There are several families of algebraically integrable autonomous polynomial DSs mentioned in Introduction. In general, however, autonomous polynomial DSs are not integrable. Note that such DSs containing solely equal-index quadratic terms with the nonzero $A_k^{kk}=a_{1k}$ ($k=1,2,\cdots ,n)$and the rest of $A_k^{ij}=0$ consitute a sub-family of degenerate autonomous polynomial DSs as in (15) and are algebraically integrable in elementary functions.

Autonomous n-dimensional polynomial DSs which are generally nonsymmetric and where (each) ith component of $\mathbf{F}$ is a polynomial of degree $N_i$ in one variable$x_i,i=1,2,\cdots ,n,$ with real coefficients can be represented as

$$\dot{\mathbf{x}}=\mathbf{P}\left(\mathbf{x}\right),\mathrm{or}\frac{d{x}_i}{dt}=P_i\left(x_i\right),P_i\left(s\right)=\sum _{j=1}^{N_i+1}{a}_{ji}{s}^{N_i-j+1},i=1,2,\cdots ,n,$$

(41)

where $a_{ji}$are given real numbers. To every DS of the type (41) the vector of the polynomial dimensions $\overline{N}={\left\{N_i\right\}}_{i=1}^n$ can be assigned as well as the number $N={\sum }_{i=1}^n{N}_i$, the DS total order. Autonomous n-of dimensional polynomial DSs (41) are algebraically integrable in elementary functions; the corresponding statements are proved in Appendix A.

DSs (41) of the dimension $n=3$ with $\overline{N}=\left[2,2,2\right]$ and total order 6,

$$\dot{\mathbf{x}}=\mathbf{P}\left(\mathbf{x}\right),\mathrm{or}\frac{d{x}_k}{dt}=P_k\left(x_k\right),P_k\left(s\right)=\sum _{j=1}^3{a}_{kj}{s}^{j-1},k=1,2,3$$

(42)

(this form is equivalent to (15) with matrix (17) having the entries $a_{11}=a_0$, $a_{12}=a_1$, $a_{13}=a_4$, $a_{21}=b_0$, $a_{22}=b_2$, $a_{23}=b_5$, and $a_{31}=c_0$, $a_{32}=c_3$, $a_{33}=c_6$) are generally nonsymmetric, each component of $\mathbf{F}$ is a polynomial of degree two (with real coefficients) in one variable$x_j,j=1,2,3$.
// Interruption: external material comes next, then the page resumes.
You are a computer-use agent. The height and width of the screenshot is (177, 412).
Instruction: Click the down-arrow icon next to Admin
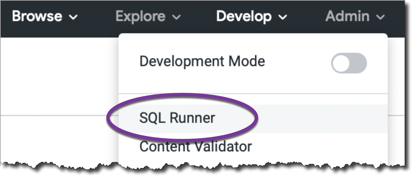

As follows from Theorem 1 in Appendix A, DSs (15) are algebraically integrable in elementary functions. In other words, DSs (2) with coefficient matrices (16) are algebraically integrable.

The sets of solutions to (42) (or (15)) are described in the next section.

Obtaining general solution to DSs (42) is based on

(a) factorization of the polynomials $P_i\left(s\right)$on the right-hand side of DS (15), (41), or (42) to a product of irreducible polynomials performed in Appendix A,

(b) subsequent representation of functions ${P_i\left(s\right)}^{-1}$ as partial fraction decomposition, and

(c) integration of the obtained decomposition.

All steps (a)—(c) can be accomplished explicitly for polynomials of degree two ending up with general solution to the corresponding three-dimensional polynomial DSs.

In this paper we investigate qualitatively the behavior of the solutions to DS (42). With this purpose we make use of the DS coefficient matrices and divide the DS family under study into the equivalence classes using the specially defined discriminant vectors. Based on this framework, we introduce and identify the particular bifurcations using the proposed methods of analysis of polynomial quadratic DSs. We employ the characteristic property inherent just to quadratic three-dimensional DSs: solutions $\mathbf{x}=\mathbf{x}\left(t\right)$ to these DSs and particularly to (42) are curves in ${\mathrm{R}}^{\mathbf{3}}$parametrized by time t.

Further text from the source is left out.